紅峽穀是一處位於須彌山西側的穀地,因位於半山腰,每當落日西斜,紅霞滿天之時,此處便是賞落日紅霞的絕佳位置。
穀地內有澗溪,故而也是山中鳥獸飲水的地方。
此時,溪水邊站著一位手持血劍的男人。
男人身形高大,氣勢奪人,精壯的上身掛著淋漓血漬,青筋在棕色皮膚下鼓動,暴露的肌肉緊繃如石塊。劍上鮮血如溪水般從劍身血槽流下,直在腳邊積出一攤血窪。那攤血紅中夾雜著青銀色。
黑色羽毛從天上洋洋灑灑而下,落到溪水裏隨水流而下。
男人赫然是山路上消失的山神大人。
他對麵是一個被砍掉一隻翅膀的羽衣人。
“黑羽令?”羽衣人臉色鐵灰,難以置信地看著對麵男人手中的令牌,“你是黑羽人?”
山神大人手上長劍忽地泛起赤金流光,接著化作一道流光鑽入腰間紅玉裏。
他另一隻手上拎著一塊黑石令牌,羽毛形狀,邊緣殘破像是久經風霜蠶食,看上去是塊經年老物件。

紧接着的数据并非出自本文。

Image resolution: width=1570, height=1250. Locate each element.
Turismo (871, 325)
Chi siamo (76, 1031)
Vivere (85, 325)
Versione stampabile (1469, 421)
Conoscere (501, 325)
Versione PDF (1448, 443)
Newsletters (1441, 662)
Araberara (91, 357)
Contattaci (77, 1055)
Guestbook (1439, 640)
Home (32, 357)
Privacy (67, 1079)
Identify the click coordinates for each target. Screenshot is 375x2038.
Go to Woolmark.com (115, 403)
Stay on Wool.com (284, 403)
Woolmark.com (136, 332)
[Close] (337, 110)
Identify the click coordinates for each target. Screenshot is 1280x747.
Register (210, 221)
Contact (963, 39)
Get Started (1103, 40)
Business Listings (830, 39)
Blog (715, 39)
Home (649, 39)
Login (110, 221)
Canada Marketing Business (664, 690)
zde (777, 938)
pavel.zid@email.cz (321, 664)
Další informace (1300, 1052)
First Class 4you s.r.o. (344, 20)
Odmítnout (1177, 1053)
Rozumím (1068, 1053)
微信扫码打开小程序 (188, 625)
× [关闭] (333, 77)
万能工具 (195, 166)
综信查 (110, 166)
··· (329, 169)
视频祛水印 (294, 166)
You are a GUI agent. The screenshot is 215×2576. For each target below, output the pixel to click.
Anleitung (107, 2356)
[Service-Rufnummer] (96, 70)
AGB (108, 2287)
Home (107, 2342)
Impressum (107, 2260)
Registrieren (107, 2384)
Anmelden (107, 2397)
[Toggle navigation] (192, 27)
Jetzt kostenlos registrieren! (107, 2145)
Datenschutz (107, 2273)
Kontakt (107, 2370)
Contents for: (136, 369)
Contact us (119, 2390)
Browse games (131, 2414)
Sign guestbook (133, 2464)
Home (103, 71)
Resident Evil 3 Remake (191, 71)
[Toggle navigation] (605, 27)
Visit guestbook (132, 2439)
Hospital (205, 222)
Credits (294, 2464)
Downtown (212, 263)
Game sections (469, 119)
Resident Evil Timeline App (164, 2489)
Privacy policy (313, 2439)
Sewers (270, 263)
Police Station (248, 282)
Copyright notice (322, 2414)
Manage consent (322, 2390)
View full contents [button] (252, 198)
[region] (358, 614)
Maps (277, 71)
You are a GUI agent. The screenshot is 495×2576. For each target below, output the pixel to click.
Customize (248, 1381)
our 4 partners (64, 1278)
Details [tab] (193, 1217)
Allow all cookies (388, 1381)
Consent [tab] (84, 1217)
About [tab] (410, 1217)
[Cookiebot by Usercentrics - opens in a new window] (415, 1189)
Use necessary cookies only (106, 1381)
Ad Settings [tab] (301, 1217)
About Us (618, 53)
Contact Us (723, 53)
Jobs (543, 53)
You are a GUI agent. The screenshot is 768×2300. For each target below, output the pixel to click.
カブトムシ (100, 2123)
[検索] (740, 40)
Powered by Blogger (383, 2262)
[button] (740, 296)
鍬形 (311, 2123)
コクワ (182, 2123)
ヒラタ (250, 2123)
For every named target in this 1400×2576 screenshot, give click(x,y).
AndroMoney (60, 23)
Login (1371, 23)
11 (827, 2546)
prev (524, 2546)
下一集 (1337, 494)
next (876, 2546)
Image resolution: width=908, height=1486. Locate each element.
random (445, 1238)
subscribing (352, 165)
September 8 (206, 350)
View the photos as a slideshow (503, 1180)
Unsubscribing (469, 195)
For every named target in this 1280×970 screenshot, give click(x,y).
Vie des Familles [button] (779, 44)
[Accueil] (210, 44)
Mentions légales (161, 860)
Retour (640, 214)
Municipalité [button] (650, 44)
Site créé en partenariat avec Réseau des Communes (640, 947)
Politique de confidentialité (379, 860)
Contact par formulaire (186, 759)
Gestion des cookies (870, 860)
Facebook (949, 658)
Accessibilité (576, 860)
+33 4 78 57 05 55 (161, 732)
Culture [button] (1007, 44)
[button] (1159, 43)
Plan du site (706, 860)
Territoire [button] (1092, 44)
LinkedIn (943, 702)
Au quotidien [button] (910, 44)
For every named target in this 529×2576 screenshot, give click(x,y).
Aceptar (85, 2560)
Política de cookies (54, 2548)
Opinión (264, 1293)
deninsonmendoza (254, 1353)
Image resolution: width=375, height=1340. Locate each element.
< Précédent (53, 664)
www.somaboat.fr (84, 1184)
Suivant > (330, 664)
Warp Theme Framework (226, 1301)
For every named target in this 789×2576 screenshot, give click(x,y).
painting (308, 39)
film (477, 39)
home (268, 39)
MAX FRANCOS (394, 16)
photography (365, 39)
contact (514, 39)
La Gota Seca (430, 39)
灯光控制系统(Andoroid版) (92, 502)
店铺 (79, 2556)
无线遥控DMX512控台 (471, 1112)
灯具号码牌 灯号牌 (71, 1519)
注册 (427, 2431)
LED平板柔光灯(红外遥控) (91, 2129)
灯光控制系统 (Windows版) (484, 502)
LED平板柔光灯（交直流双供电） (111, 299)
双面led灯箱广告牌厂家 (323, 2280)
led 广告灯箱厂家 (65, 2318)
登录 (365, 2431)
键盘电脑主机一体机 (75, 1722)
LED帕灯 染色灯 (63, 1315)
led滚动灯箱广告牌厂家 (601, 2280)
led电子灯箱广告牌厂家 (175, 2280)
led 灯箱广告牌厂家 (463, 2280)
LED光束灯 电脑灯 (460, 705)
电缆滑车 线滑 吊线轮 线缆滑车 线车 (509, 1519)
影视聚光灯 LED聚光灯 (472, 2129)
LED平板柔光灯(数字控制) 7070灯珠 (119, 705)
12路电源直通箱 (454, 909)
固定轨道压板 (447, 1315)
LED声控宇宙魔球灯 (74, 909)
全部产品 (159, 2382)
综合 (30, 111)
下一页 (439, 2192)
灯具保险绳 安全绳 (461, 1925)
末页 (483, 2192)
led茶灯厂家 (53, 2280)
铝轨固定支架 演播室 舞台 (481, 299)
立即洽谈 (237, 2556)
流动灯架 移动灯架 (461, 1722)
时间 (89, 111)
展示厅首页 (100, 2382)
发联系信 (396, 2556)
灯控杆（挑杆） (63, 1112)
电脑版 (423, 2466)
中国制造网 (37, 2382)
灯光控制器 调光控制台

“我非黑羽人,我隻知天下羽衣人唯黑羽令是從。說,誰派你來的?”
獨翅的羽衣人直勾勾盯著山神手中那塊黑羽令,他一條腿似乎重傷以一個扭曲的姿勢拖拉著慢慢靠近,接著伸出黑色羽翅到男人手邊。
他的目光和語氣表示他仍舊難以相信,輕聲道:“我,可以,看看嗎?”
自黑羽人投奔妖族,成為妖王麾下最驍勇善戰的異族後,天下羽衣人便再未見過黑羽令。但羽衣人骨子裏有一股對黑羽人的敬畏和尊崇。正因為黑羽人曾是神獸朱雀一偏支,黑羽人與禽類通婚後誕下的便是羽衣人,羽衣人如此才得神獸血脈化身成人形。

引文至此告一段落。